Y A-T’IL UNE COULEUR PRÉFÉRÉE?

Il est très difficile à un peintre de répondre à la question: « Quelle est la couleur que vous préférez et quelle est la couleur que vous aimez le moins? »: comme l’écrivain a besoin de toutes les lettres, le peintre a besoin de toutes les couleurs et ne devrait en lâcher aucune.

Le choix d’une couleur ne se fait pas uniquement par goût personnel mais c’est souvent la nécessité qui fait loi.

Combien de fois est-ce un beige ou un caca d’oie qui deviennent la touche finale improbable pour faire régner une harmonie sur la toile?

Rarement c’est avec ce type de couleur que le peintre va commencer un tableau!

Je vais plutôt commencer par un beau rouge vermillon, un bleu de cobalt ou un jaune d’or, qui sont le choix du cœur.

Ça y est: je viens de lâcher, d’abandonner, de trahir certaines couleurs, les parents pauvres de la peinture mais dont le peintre a besoin par nécessité et vous m’obligez à avouer que ma couleur préférée est le rouge!

J’aurais aussi pu choisir le bleu ou le jaune, mais le rouge est malgré tout la star.

Et puis ils y a celles dont je ne suis pas très fier mais dont je suis bien content qu’elles existent, celles qui ont la prétention d’être des couleurs mais qui sont en fait des mélanges, du remplissage, du n’importe quoi: les beigasses, les saumonées.

Toutes ces couleurs qui, a force de vouloir se prendre pour de vraies couleurs, finissent par pêter plus haut que leur cul et j’en arrive au caca d’oie!

Pardonnez ma trivialité, mais j’aime parler cru; c’est peut être pour cela que je suis peintre: la peinture permet cette expression franche directe et massive, sans circonvolutions.

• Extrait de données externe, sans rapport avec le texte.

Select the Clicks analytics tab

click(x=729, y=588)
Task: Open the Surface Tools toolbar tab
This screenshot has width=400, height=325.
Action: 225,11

Donc pour me plier à l’exercice, je choisis définitivement le rouge comme couleur préférée et comme opposé, le beige.

Le beige qui est la pire des compromissions!

J’aurais pu choisir aussi une autre couleur hybride comme le saumoné que j’obtiens en mélangeant du rouge et du jaune à du blanc: cela fait déjà beaucoup de mélanges!

Mais pour faire du beige, je suis obligé d’abord de faire un premier mélange qui n’est pas en odeur de sainteté, passez moi l’expression, je veux parler du marron ( que je fais en associant les trois couleurs primaires rouge, bleu et jaune), à ce marron j’ajoute du jaune comme si j’avais envie de me faire pardonner quelque chose et de sortir de la fange.

On pourrait pointer le paradoxe que les partisans du régime nazi qui étaient par principe hostiles à toute forme de mélange et donc de métissage, se travestissaient néanmoins en brun et beige.

Revenons à ma couleur préférée le rouge.

J’aime beaucoup la manière dont Jean Robertet parle du rouge.

« Rouge ne doit des autres couleurs moindre » :

Il voulait certainement dire que le rouge ne doit rien aux autres couleurs ni à personne: on pourrait d’ailleurs dire la même chose des deux autres couleurs primaires que sont le bleu et le jaune.

« Soy repputer, car il montre victoire,

Pompe, orgueil, arrogant, vaine gloire,

Qui ne peult haut et bas ne veut descendre »:

C’est très vrai! le rouge est la couleur de la victoire de la vie sur la mort.

Je mets du rouge sur une toile blanche et j’allume le feu;

Ce sont les jours de gloire d’un Attila qui envahit les steppes

Le rouge est une destruction créative.

C’est une irruption volcanique, une rupture, tout ce que vous ajoutez après, c’est pour atténuer son effet.

Le rouge est grandiose, unique et il se suffit à lui même.

Les révolutionnaires ont pris le rouge comme emblème, les anarchistes le noir, je ne sais pas pourquoi, moi j’aurais conseillé le rouge, mais un rouge plus sombre.

Contraire de l’humilité, le rouge est l’arrogance et orgueil, le rouge ne veut descendre, ne peut descendre, il aspire toujours à monter.

La couleur de l’expansion.

Oui j’adore le rouge: couleur de tous les excès, couleur du désir, de la croissance, de la démesure.

Couleur du sang.

Le sang qui « abreuve nos sillons ». Qui abreuve le Tanné comme aurait dit Robertet.

Qui redonne vie à tout ce qui est résigné, soumis, à tout ce qui doute, au brun et au beige « qui douteux peuvent estre ».